The most important consideration,  Are you willing to risk your money with a company with a reutation for mishandling accounts, and incompetence
Joe O
Joe O (anonymous)   |     |   Comment #3
I have had a checking account with Citi for years. Opening one paid a bonus. Received. I have 3 Citi cards and all pay me 1 point for every $1. Never a problem. The last card I opened paid 10,000 bonus points after charging $1000 in 3 mo. Received. I am over 62 so there is no fee on checking. I also have a direct deposit and one bill pay and that also qualifies for free checking. The checking account gives me 550 points each month plus my charges. I apply the points to Best Buy gift card purchases ( some applied for a new desktop ) and Walmart gift cards ( helped buy an iPad mini ). I do have a branch near me and have always been treated well if anything arises or if some new offer comes in. The rewards program for bonus points is very good.
me1004   |     |   Comment #4
And, Joe O, how much do you think those points are worth on the credit card? After Citi misled me to believe they would be work in effect 1%, I found that if I wanted to use them to have a check sent out or to apply credit to my bill, they were worth only 1/2%! 

The only way to make them worth 1% is to buy from the select, pricey stores ion their their Website, and at maybe double what you otherwise would have to pay -- so not really 1%. 

Yes, you got points. But what are they really worth?! 
Anonymous   |     |   Comment #5
Never opened an account just for the bonus. Not worth the trouble and hussle. Why spend money ($50K in this case) just to receive a gift card and buy an over valued items at selected stores which I don't need.
Anonymous   |     |   Comment #6
Don't forget Cit will report "the value of the rewards from the redeemed ThankYou points" to the IRS as miscellaneous income on Form 1099-MISC in the year redeemed, if value of rewards plus other taxable miscallaneous income awards received from Citi is in aggregate $600 or more for a calendar year. For tax purposes, Citi values your ThankYou points differently; 10,000 ThankYou points could be "valued" at $200, for tax reporting purposes. Some people on finance forums on Citi bonuses for checking accounts tax have reported this.

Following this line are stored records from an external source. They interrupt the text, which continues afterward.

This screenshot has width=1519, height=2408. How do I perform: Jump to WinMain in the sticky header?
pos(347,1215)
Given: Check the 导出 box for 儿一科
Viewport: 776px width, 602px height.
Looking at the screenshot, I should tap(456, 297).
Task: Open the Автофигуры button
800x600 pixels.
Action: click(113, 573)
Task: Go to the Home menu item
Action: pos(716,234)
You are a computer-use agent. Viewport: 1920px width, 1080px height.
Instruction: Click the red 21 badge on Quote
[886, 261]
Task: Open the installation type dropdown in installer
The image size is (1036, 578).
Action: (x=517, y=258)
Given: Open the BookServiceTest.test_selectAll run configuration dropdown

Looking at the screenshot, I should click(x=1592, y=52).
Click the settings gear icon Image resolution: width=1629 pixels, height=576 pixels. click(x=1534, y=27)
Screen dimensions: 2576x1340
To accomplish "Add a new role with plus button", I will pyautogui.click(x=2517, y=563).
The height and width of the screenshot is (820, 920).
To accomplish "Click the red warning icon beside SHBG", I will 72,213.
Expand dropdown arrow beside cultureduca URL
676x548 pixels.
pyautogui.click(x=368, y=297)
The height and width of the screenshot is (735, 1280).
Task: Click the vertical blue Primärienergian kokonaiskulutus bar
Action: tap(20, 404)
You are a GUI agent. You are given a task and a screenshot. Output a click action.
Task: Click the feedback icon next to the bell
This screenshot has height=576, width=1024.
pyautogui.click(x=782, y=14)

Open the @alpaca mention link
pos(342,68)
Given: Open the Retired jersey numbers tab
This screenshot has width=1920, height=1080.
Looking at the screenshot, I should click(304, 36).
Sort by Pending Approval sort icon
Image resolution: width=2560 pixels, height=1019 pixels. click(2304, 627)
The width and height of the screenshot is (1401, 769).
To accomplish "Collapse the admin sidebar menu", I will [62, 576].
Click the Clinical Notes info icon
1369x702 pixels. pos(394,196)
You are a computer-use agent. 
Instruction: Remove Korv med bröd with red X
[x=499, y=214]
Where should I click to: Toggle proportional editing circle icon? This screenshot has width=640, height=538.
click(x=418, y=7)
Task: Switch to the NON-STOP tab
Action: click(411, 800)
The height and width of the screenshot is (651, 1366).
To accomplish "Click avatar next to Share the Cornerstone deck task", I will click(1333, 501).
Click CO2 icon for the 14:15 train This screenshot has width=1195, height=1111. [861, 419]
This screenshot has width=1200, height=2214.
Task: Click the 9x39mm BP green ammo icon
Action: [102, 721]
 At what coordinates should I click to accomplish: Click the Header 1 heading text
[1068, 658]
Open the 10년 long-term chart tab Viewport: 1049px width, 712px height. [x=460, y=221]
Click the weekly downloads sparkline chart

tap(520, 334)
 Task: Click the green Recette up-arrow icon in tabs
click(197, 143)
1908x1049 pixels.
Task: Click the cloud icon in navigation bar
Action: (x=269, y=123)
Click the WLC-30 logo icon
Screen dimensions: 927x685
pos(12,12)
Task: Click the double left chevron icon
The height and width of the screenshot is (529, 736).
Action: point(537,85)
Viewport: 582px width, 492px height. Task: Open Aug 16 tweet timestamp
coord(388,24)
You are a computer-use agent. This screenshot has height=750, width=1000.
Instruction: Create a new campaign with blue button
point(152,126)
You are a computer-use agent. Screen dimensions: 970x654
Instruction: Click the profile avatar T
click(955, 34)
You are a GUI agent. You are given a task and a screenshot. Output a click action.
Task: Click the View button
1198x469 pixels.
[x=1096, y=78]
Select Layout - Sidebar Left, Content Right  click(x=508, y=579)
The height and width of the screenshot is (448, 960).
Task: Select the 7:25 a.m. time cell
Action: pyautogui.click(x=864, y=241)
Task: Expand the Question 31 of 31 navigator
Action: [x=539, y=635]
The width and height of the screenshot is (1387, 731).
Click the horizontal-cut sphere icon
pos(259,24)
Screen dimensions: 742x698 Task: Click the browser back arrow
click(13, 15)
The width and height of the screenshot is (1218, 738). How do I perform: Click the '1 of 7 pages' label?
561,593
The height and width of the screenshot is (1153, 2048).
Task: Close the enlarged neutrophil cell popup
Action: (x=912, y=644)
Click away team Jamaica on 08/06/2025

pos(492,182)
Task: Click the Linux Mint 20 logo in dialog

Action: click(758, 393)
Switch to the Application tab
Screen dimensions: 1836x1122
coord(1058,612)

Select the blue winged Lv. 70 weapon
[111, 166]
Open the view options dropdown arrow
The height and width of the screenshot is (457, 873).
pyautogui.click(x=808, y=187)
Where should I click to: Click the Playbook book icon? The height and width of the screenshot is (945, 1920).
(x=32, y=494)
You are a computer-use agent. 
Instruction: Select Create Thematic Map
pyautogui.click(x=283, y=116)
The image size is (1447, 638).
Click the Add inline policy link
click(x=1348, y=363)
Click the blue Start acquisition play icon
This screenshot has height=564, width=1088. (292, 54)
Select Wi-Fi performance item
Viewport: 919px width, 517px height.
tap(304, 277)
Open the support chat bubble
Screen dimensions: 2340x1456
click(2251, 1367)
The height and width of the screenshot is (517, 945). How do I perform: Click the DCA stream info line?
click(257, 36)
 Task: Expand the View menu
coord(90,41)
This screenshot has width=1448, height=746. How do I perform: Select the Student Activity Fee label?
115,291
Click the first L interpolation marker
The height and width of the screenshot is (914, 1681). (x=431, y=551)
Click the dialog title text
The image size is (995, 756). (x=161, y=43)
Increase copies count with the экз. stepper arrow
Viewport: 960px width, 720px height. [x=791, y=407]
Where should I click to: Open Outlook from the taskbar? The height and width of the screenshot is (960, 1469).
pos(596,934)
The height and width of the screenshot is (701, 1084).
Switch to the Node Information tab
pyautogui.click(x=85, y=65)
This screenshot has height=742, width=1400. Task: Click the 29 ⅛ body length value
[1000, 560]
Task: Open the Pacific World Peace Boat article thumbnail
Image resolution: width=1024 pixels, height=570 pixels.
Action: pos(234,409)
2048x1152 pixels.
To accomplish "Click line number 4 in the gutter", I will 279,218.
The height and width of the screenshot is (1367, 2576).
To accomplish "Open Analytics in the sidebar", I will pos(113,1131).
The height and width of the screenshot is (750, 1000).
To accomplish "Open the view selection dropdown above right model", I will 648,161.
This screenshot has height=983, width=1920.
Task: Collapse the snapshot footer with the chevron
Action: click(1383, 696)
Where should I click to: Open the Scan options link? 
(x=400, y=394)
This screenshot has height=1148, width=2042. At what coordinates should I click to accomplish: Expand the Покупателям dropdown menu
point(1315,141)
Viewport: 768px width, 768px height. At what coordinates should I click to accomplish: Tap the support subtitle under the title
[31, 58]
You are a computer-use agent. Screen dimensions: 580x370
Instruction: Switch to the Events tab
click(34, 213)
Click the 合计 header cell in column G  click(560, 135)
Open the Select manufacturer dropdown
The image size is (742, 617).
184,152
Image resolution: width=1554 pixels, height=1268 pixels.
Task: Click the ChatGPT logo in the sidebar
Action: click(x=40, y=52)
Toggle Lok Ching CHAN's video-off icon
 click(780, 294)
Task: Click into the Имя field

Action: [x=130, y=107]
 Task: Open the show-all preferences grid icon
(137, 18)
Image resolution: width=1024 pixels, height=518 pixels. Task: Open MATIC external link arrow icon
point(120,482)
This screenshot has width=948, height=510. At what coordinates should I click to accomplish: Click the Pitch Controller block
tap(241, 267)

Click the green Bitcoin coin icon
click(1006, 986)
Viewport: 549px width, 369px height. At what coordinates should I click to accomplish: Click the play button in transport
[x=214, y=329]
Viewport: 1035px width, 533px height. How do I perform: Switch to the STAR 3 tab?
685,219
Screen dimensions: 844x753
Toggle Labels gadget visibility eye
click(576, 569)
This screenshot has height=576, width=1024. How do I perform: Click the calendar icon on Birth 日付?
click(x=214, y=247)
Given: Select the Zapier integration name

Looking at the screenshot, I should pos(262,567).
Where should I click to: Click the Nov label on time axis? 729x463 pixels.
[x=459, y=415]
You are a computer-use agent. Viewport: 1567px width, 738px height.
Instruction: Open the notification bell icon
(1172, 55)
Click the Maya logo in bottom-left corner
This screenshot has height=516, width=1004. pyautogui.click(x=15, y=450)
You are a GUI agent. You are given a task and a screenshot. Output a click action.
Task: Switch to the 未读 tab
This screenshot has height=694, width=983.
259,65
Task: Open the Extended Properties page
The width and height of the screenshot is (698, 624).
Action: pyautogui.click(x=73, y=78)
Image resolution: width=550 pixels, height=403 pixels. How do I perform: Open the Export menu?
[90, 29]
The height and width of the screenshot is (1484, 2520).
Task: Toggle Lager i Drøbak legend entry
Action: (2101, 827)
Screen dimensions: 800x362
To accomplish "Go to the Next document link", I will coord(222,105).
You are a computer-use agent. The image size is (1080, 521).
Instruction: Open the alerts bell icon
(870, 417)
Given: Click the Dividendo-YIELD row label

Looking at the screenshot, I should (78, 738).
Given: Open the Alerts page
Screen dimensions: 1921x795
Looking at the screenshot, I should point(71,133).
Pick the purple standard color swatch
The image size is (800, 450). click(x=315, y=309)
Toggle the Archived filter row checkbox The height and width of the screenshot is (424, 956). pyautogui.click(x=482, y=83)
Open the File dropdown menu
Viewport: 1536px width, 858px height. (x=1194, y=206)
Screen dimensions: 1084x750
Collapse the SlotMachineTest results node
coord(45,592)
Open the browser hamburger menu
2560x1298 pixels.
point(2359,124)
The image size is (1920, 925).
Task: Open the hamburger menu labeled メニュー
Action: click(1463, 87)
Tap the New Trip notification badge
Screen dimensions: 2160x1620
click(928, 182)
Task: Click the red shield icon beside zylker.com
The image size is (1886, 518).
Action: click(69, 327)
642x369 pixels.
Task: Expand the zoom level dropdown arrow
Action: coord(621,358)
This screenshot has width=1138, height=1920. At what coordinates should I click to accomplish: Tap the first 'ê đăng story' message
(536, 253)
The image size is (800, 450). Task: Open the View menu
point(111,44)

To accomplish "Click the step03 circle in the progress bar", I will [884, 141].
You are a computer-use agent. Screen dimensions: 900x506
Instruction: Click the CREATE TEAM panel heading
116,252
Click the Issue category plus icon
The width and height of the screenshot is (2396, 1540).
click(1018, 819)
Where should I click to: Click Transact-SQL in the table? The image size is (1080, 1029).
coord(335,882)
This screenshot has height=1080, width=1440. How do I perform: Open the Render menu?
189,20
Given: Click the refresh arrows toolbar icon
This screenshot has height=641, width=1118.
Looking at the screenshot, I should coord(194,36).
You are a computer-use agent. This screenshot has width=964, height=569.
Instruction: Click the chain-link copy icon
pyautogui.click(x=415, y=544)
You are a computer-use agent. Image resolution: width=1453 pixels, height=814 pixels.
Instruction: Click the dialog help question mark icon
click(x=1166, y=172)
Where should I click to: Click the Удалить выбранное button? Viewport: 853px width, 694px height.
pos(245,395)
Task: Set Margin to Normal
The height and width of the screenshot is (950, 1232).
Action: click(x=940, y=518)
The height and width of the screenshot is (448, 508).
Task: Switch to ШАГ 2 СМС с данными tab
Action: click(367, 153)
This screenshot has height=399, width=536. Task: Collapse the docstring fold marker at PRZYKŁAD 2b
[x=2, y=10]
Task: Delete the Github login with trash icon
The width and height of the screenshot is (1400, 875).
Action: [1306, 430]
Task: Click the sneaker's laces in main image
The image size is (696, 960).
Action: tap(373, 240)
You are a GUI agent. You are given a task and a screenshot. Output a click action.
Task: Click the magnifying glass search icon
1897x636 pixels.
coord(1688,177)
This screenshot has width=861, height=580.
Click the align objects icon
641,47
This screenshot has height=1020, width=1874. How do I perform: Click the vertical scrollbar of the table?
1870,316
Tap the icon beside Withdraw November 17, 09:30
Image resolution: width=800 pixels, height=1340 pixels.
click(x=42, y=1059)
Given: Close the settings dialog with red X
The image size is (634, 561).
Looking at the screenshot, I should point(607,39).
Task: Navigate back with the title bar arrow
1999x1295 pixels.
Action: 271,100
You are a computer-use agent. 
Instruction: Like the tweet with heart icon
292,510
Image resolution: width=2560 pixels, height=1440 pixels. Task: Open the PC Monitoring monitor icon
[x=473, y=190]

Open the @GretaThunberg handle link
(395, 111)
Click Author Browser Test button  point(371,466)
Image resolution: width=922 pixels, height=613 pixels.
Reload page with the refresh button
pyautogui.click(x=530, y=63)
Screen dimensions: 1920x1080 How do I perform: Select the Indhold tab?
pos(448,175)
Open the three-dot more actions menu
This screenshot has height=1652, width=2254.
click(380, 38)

Anonymous   |     |   Comment #7
I also got a promo from Merrill Lynch if you open a brokerage account and deposit at least @200K, you can get a $600 bonus.  If I did open and account and move the money over, the bonus will not be paid until the account is open for at least 6 months.  Putting $200K in a bank account paying around 1% will provide about $2,000 of interest income for one year.  A six month period would be half that amount ($1,000).  So moving my money to Merrill Lynch would cost me about $400 in loat interest.  Money market mutual fund rates are near 0%, so the $600 will be the expected total interest earned for the indefinite future of the account.  So opening the account just to collect the bonus money is foolish.